Electron-Hole Symmetry Breaking in Charge Transport in Nitrogen-Doped Graphene
Jiayu Li, Li Lin, Dingran Rui, Qiucheng Li, Jincan Zhang, Ning Kang,, Yanfeng Zhang, Hailin Peng, Zhongfan Liu, and H. Q. Xu

TL;DR
This study investigates how nitrogen doping in graphene causes electron-hole asymmetry in charge transport, revealing distinct scattering mechanisms and their temperature dependence, with implications for electronic and valleytronic applications.
Contribution
It provides the first detailed analysis of electron-hole asymmetry in nitrogen-doped graphene's transport properties and identifies the role of substitutional nitrogen in intervalley scattering.
Findings
Nitrogen dopants introduce atomically sharp scatterers for electrons.
Long-range Coulomb scattering dominates for holes.

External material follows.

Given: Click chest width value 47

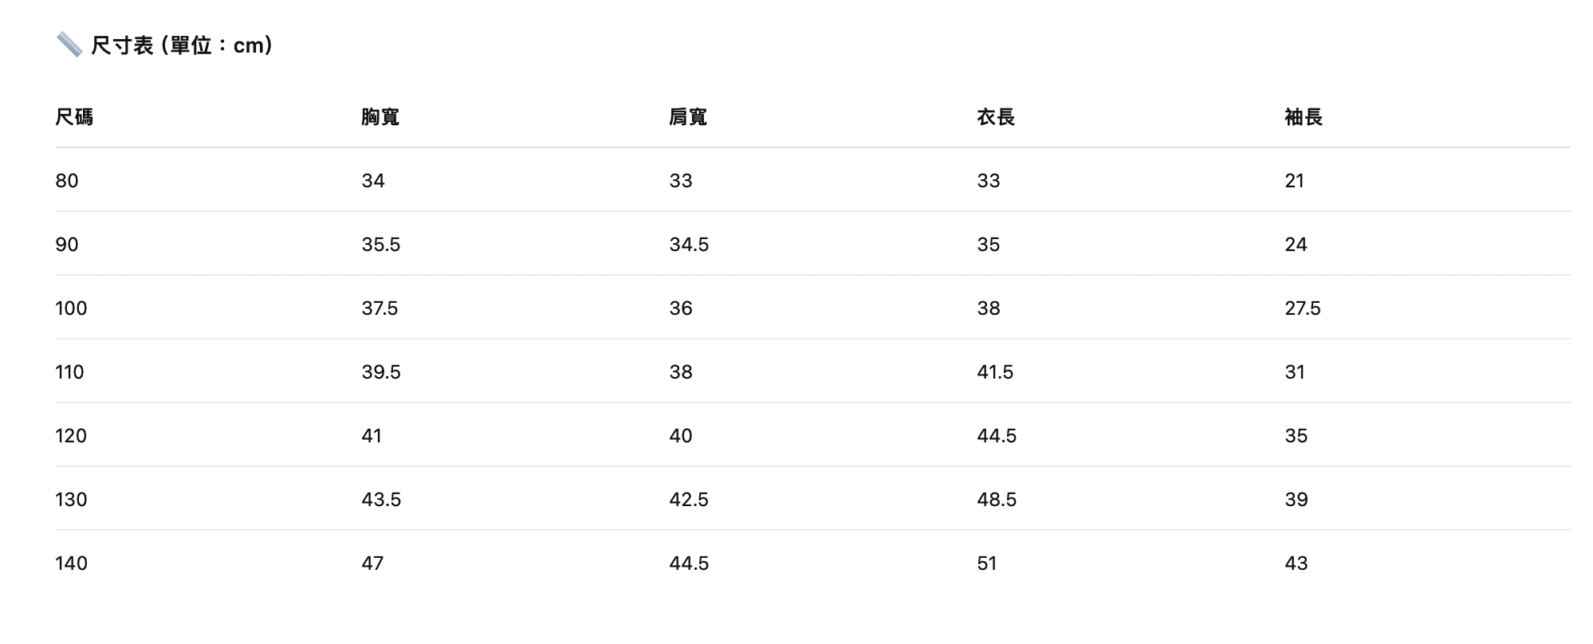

Electron-hole asymmetry arises from differences in intervalley scattering.
Abstract
Graphitic nitrogen-doped graphene is an excellent platform to study scattering processes of massless Dirac fermions by charged impurities, in which high mobility can be preserved due to the absence of lattice defects through direct substitution of carbon atoms in the graphene lattice by nitrogen atoms. In this work, we report on electrical and magnetotransport measurements of high-quality graphitic nitrogen-doped graphene. We show that the substitutional nitrogen dopants in graphene introduce atomically sharp scatters for electrons but long-range Coulomb scatters for holes and, thus, graphitic nitrogen-doped graphene exhibits clear electron-hole asymmetry in transport properties. Dominant scattering processes of charge carriers in graphitic nitrogen-doped graphene are analyzed. It is shown that the electron-hole asymmetry originates from a distinct difference in intervalley scattering…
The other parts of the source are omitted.